Your objective — Within these entries, which lines include the string "beside"? Copy each one.

(Excerpts from a dataset)
=====

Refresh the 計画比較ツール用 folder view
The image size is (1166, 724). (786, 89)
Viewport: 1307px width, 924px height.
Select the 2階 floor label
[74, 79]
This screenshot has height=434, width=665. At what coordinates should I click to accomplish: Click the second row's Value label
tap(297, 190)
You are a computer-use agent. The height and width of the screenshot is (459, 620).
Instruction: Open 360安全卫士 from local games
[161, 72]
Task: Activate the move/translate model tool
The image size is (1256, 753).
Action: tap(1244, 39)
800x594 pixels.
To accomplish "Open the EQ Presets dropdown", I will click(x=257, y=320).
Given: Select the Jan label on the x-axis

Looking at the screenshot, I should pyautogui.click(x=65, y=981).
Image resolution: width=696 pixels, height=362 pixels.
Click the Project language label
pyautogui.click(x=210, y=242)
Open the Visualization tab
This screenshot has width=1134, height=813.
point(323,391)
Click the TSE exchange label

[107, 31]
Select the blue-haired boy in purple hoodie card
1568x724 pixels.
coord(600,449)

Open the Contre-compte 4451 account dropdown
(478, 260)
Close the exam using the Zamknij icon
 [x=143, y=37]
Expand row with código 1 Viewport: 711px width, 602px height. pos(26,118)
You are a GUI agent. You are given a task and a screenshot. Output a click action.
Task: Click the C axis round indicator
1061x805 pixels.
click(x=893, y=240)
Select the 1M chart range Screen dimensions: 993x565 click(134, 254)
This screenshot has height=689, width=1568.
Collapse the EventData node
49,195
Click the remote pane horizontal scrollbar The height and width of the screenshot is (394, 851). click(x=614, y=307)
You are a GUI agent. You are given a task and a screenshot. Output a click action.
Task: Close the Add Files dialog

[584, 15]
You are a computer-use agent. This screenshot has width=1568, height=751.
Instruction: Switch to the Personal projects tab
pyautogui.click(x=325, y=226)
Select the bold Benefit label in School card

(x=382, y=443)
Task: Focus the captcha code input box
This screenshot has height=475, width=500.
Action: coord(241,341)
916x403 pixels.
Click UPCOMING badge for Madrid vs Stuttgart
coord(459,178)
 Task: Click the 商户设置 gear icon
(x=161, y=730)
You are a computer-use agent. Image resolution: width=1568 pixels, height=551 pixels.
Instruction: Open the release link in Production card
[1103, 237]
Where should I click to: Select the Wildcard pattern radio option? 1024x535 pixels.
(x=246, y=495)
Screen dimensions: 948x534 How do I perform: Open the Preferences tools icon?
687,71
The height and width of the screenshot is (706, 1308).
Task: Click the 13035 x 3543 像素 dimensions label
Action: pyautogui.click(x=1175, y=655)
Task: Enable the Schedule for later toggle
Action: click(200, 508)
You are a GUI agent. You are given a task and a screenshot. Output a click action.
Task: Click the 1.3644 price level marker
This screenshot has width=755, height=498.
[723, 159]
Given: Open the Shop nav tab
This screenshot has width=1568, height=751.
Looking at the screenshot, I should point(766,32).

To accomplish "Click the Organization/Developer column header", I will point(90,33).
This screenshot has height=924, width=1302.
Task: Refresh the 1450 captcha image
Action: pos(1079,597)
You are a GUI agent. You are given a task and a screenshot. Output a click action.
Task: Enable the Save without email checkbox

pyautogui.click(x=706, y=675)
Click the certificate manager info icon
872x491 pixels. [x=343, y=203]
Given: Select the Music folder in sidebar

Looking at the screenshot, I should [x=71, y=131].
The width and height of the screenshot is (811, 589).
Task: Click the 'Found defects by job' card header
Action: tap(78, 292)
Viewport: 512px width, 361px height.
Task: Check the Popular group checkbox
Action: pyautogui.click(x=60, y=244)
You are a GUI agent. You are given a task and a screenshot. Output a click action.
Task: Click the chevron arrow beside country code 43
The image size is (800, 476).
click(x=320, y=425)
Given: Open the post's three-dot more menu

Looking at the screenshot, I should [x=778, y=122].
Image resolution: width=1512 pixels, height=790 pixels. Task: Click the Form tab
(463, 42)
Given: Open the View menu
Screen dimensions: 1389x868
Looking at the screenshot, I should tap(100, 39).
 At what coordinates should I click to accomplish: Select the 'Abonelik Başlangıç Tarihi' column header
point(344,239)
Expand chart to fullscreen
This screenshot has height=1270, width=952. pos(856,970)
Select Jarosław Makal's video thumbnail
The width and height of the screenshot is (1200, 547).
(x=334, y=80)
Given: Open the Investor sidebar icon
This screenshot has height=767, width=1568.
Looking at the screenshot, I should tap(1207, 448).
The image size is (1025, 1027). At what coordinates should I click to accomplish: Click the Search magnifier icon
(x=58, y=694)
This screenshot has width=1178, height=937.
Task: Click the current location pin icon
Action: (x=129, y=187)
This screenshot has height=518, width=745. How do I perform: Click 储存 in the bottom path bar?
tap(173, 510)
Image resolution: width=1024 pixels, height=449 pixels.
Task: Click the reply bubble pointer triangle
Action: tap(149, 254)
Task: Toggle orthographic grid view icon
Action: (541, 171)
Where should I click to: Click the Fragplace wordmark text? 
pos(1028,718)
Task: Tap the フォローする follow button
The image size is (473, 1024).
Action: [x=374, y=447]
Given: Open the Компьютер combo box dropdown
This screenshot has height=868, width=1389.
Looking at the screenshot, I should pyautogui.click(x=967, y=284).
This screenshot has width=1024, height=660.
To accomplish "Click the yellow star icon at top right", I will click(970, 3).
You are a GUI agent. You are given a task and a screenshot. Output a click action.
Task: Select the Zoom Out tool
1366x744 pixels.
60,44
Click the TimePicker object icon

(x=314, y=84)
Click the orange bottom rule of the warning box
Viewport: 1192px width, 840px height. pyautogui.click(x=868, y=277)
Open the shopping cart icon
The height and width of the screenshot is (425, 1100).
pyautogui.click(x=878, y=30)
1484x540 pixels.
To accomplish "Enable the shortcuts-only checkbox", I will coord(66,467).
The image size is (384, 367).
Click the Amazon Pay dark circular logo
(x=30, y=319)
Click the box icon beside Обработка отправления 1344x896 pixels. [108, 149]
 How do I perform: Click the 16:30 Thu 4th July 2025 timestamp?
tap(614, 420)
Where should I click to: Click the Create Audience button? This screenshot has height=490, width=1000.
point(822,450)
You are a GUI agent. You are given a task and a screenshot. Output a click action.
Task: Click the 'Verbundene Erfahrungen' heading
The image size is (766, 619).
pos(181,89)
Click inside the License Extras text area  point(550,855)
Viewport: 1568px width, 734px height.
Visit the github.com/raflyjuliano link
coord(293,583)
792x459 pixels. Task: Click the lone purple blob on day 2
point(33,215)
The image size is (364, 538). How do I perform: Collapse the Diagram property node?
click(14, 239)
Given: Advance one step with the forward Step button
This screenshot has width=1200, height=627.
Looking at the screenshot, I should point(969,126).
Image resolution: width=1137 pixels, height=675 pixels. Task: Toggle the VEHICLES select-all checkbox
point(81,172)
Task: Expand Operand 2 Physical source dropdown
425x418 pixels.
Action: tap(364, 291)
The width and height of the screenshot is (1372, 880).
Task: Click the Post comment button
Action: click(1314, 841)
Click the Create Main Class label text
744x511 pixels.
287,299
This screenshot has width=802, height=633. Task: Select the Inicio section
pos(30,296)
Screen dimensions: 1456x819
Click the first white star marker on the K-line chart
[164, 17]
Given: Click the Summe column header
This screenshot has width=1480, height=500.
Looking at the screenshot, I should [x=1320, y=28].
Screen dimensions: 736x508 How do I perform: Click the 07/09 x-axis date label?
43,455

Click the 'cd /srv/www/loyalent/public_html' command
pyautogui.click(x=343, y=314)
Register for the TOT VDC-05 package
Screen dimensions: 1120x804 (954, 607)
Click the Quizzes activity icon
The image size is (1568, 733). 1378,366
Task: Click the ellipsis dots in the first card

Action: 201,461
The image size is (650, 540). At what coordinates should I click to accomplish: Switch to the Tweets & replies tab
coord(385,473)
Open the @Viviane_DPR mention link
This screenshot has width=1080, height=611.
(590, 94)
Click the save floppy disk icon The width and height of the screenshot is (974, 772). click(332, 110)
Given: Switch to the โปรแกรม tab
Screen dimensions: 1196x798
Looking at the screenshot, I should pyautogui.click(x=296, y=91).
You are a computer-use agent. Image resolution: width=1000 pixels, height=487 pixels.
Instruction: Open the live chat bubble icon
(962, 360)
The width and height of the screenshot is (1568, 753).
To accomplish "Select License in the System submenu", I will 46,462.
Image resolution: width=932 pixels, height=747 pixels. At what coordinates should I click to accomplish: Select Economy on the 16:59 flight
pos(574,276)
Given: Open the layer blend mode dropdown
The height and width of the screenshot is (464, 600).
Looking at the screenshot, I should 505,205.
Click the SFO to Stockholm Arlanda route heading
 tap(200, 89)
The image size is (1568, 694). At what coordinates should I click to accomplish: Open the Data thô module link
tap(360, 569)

=====

Output —
Task: Click the chevron arrow beside country code 43
Click the box icon beside Обработка отправления 1344x896 pixels. [108, 149]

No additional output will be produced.